→ **Aangeleverde gegevens**
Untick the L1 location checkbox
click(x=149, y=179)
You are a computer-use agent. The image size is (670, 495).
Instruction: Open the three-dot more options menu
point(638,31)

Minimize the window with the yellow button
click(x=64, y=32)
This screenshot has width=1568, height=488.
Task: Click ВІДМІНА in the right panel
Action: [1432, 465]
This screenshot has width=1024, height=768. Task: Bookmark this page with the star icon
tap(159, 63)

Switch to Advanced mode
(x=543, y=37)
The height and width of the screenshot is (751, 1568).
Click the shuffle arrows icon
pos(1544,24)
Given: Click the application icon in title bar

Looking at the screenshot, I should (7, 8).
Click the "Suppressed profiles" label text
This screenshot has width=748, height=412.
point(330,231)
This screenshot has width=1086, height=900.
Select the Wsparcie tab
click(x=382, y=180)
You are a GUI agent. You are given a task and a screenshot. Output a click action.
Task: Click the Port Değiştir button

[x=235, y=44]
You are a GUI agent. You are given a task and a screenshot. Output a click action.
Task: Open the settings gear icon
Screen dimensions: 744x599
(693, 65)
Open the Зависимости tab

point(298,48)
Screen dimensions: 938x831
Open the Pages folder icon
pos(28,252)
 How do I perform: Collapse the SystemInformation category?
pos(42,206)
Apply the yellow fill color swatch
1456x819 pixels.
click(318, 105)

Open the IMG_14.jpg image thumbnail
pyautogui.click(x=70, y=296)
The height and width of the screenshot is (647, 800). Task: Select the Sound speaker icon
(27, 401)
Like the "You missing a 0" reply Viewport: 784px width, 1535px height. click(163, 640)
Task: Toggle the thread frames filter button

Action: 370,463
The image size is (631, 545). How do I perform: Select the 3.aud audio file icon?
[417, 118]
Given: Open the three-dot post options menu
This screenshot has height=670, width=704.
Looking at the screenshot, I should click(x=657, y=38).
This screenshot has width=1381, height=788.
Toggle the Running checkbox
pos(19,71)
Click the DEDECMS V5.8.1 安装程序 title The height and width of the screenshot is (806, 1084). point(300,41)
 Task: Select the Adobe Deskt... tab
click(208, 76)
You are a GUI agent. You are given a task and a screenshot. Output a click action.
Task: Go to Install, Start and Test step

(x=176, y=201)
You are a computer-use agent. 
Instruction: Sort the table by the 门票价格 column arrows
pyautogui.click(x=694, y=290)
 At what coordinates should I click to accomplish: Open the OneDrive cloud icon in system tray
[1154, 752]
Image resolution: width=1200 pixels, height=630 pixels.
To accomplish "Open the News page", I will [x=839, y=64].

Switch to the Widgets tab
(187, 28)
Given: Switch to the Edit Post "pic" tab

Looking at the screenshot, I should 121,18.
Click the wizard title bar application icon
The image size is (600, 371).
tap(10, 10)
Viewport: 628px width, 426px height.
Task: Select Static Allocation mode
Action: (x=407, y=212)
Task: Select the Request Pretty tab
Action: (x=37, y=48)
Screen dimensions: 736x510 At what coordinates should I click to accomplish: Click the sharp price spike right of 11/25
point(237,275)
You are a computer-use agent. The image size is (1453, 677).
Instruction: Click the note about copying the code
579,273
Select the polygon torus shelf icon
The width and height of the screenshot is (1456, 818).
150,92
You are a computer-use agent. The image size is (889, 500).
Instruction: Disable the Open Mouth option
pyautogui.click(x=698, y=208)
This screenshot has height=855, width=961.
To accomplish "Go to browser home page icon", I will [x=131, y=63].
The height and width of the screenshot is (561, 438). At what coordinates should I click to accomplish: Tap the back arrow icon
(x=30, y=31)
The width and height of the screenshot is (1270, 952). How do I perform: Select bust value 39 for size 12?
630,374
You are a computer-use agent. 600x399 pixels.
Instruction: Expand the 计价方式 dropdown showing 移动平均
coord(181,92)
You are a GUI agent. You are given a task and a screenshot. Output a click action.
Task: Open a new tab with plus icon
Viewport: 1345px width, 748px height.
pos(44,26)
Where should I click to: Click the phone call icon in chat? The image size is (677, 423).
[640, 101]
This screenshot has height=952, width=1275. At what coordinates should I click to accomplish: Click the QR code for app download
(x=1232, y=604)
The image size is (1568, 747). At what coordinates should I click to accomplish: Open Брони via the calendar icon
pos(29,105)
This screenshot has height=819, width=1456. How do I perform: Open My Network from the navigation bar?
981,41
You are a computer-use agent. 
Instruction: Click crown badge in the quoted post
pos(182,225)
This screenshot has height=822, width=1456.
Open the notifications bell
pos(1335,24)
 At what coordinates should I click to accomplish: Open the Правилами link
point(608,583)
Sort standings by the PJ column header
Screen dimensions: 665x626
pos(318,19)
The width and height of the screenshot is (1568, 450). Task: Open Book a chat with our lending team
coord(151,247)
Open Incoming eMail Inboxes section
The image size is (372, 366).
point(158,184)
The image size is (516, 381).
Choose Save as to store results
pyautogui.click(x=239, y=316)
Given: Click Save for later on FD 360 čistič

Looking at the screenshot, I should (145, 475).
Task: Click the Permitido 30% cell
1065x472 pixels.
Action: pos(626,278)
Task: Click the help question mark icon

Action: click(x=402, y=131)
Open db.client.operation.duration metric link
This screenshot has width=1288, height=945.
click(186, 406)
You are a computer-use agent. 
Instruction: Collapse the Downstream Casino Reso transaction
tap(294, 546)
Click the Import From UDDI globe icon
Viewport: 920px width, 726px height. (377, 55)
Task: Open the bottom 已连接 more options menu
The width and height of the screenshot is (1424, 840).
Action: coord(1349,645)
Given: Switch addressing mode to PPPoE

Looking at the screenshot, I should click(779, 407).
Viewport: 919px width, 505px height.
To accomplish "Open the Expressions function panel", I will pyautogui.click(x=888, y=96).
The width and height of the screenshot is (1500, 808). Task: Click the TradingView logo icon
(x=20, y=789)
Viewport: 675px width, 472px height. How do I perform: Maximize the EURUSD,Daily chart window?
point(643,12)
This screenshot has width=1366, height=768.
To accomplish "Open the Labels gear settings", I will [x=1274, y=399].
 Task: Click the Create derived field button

→ **Opdracht**
Toon elke regel uit het bovenstaande overzicht waarin de tekenreeks "with" voorkomt. Het verschil tussen hoofdletters en kleine letters telt hierbij mee.

→ **Juist antwoord**
Minimize the window with the yellow button
This screenshot has width=1024, height=768. Task: Bookmark this page with the star icon
Task: Open a new tab with plus icon
The width and height of the screenshot is (1568, 450). Task: Open Book a chat with our lending team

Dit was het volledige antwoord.